All data are expressed as mean ± S.E.M and the differences between groups were evaluated by either unpaired Student’s t-test or ANOVA followed by Tukey’s multiple-group comparisons test, where appropriate. Statistical significance was assumed at P<0.05.
Increased Caveolin Protein Expression in Rats Subjected to MCAO
Immunoblot analyses showed marked increases in Cav-1 and Cav-2 protein levels in the ischemic hemisphere of MCAO rats at 48 hours, 1-week and 2-weeks postischemia (P<0.05; Figure 1). Dual-label immunofluorescence analysis at 48 hours post-ischemia demonstrated the colocalization of Cav-1 with the endothelial cell marker, vWF, in rat ischemic hemisphere (Figure 2). However, dual-label immunofluorescence analysis of rat ischemic hemisphere at 48 hours postischemia did not show colocalization of Cav-1 with either GFAP, an astrocyte marker, or neurofilament heavy chain antibody, a neuronal marker (Figure 2). Importantly, immunofluorescence analysis of rat brains at 1-week and 2-week postischemia gave identical results as the 48 hours postischemic group (data not shown). Furthermore, dual-label immunofluorescence analysis demonstrated identical localization of Cav-1 and Cav-2 in rat ischemic brains (supplemental Figure I in the online data supplement available at http://circres.ahajournals.org).

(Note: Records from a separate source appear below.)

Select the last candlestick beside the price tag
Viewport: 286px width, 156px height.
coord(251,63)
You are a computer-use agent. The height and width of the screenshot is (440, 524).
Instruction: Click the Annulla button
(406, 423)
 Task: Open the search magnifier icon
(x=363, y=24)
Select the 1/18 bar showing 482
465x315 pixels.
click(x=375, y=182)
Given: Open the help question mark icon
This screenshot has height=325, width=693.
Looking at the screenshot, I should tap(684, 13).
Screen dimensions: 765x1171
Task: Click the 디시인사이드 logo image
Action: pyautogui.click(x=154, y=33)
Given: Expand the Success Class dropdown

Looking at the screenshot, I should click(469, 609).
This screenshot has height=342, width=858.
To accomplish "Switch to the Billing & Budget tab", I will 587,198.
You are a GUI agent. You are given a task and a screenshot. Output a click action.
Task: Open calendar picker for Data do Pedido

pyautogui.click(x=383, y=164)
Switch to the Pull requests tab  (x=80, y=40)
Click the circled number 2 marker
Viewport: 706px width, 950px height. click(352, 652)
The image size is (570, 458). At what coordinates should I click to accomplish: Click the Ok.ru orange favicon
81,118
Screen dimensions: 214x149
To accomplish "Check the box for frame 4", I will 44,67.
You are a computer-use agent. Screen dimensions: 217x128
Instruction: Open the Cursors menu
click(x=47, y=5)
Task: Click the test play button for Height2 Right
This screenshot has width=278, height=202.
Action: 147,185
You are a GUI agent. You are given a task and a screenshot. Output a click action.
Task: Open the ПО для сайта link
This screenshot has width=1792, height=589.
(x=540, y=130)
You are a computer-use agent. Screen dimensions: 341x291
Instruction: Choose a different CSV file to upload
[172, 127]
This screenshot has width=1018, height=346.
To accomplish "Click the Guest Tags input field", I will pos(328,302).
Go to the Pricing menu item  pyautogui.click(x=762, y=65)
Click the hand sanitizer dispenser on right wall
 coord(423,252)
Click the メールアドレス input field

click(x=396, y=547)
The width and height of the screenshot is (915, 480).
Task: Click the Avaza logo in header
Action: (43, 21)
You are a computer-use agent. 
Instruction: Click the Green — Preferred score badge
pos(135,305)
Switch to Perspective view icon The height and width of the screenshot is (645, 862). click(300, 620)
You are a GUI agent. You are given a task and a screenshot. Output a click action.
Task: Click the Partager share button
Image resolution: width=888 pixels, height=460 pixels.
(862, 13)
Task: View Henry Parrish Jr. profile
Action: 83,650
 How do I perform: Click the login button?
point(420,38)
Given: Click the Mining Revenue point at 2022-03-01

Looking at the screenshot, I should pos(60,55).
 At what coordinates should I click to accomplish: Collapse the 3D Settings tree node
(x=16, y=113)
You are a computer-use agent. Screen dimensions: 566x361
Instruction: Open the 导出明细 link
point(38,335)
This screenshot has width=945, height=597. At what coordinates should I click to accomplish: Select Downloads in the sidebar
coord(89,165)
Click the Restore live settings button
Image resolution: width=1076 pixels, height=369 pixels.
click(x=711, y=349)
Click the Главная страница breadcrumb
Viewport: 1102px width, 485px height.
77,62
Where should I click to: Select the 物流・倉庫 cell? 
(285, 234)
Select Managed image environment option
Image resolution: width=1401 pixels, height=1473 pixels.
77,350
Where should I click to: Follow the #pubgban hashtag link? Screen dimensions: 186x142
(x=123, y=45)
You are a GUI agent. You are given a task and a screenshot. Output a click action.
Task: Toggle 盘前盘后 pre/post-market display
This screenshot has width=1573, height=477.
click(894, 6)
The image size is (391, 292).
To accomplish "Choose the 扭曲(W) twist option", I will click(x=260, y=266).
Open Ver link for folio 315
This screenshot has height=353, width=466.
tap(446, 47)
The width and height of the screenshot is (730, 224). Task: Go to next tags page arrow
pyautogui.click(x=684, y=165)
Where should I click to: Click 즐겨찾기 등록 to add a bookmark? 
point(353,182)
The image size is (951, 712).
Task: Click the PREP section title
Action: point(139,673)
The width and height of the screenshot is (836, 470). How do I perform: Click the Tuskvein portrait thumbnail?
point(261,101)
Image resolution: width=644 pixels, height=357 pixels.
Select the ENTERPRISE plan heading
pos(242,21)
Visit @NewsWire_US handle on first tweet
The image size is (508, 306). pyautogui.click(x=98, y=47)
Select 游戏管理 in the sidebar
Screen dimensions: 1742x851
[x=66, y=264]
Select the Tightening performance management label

Caveolin-1 Deficiency Increases Cerebral Infarction Volume in Mice
To determine the cerebral volume of infarction, 2 mm-thick sections sliced rostral to caudal were stained with 2% 2,3,5-triphenyltetrazolium chloride (TTC). Interestingly, as shown in Figure 3A, the cerebral infarct observed in Cav-1 KO mice appears to be larger and to extend further caudally (from left to right). Accordingly, subtraction of the noninfarcted area of the infarcted hemisphere from the normal contralateral hemisphere reveal a marked increase of volume in infarction in Cav-1 KO ischemic brains (19.2±3.0 mm3) as compared with WT (10.2±2.6 mm3) and Cav-2 KO (7.0±1.3 mm3) ischemic brains (P<0.05; Figure 3B). Conversely, no significant differences of volume of infarction were observed between the WT and Cav-2 KO ischemic brains (p=ns, Figure 3B).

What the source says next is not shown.